17 Nisan 2020

Köy Enstitüleri Tarihi

Köy enstitülerinin gerek açılış koşulları, ana amacı, kapatılış koşulları ve sorunları; gerekse ana felsefesinin gelecek için eğitim vizyonu ve misyonu katkıları konusunda gerçekçi ve gerekirci düşünce yaklaşımları ile önemli noktalarının ortaya konulması yararlı ve gerekli görülmüştür. Çünkü bir ülkenin geçmişten bugüne, geleceğe yönelik isabetli uzun dönemli politikaları ve stratejik planları ile geleceğini kazanabileceği aksi halde kaybedeceği açıktır. 

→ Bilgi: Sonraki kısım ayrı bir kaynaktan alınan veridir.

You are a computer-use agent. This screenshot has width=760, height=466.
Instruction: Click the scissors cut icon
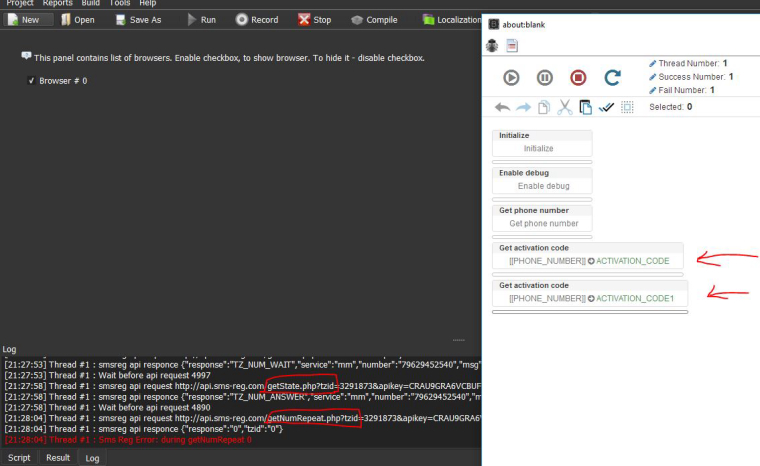tap(564, 107)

Ülke olarak isabetli ve kararlı uzun dönemli politikalar ve stratejik planlar ile ülke geleceğinin kazanılması, yaratılması zorunlu görülmektedir. Türkiye Cumhuriyet'inin 1930 yıllarında toplam nüfusu 14-15 milyon, köy nüfusu 11-12 milyon dolayında idi. Türkiye Cumhuriyeti ekonomisinin ve nüfusunun yaklaşık % 80'i köye ve tarıma dayalı yaşamaktaydı. O yıllarda Türkiye'nin köylerin büyük bir çoğunluğunda yol, su, elektrik, sağlık ocağı, okul yoktu. 

Köylerin büyük bir çoğunluğuna bilimin, demokrasinin ve cumhuriyetin temel ilkeleri ve değerleri tam girmemişti; köylülerin büyük bir çoğunluğu okuma yazma bilmiyordu. Diğer yandan 1900 yıllara doğru realizme ve pragmatizme dayalı idealizm bakış açısı yönünde Amerika'da J. DEWEY'in "iş eğitimi, üretici ve faydacı eğitim, demokratik eğitim," Avrupa'da O. DECROLY'in "hayat ile hayat içinde eğitim," görüşleri önem kazanarak yaygınlaşmıştı, yaygınlaşmaktaydı. Bu bağlamda cumhuriyet'in ilk yıllarında "yaşamda bir iş yapacak, üretici ve kişilikli insan, iyi bir yurttaş yetiştirme," görüşleri önem kazanarak kuvvetlenmişti; dolayısı ile ekonomik ve kültürel kalkınmanın tarımdan, köyden başlatılması zorunlu görülmekteydi. 

Atatürk'ün "Köylü milletin efendisidir," veciz sözleri doğrultusunda 1930'lu yıllarda "köycülük, köylüyü kalkındırma projeleri" geliştirilmeye ve uygulanmaya başlandı. Köylerde tarım, hayvancılık, yapıcılık, demircilik işlerinin, sağlıklı konut ve yaşamın geliştirilmesi; köylünün cumhuriyetin ana amacı ve ilkeleri yönünde bilinçlendirilmesi, canlandırılması gerekmekteydi. Aynı yönde ayrıca daha etkin eğitim sistemi yaklaşımları, arayışları içinde eğitimde birlik çalışmaları sürdürülmekteydi. 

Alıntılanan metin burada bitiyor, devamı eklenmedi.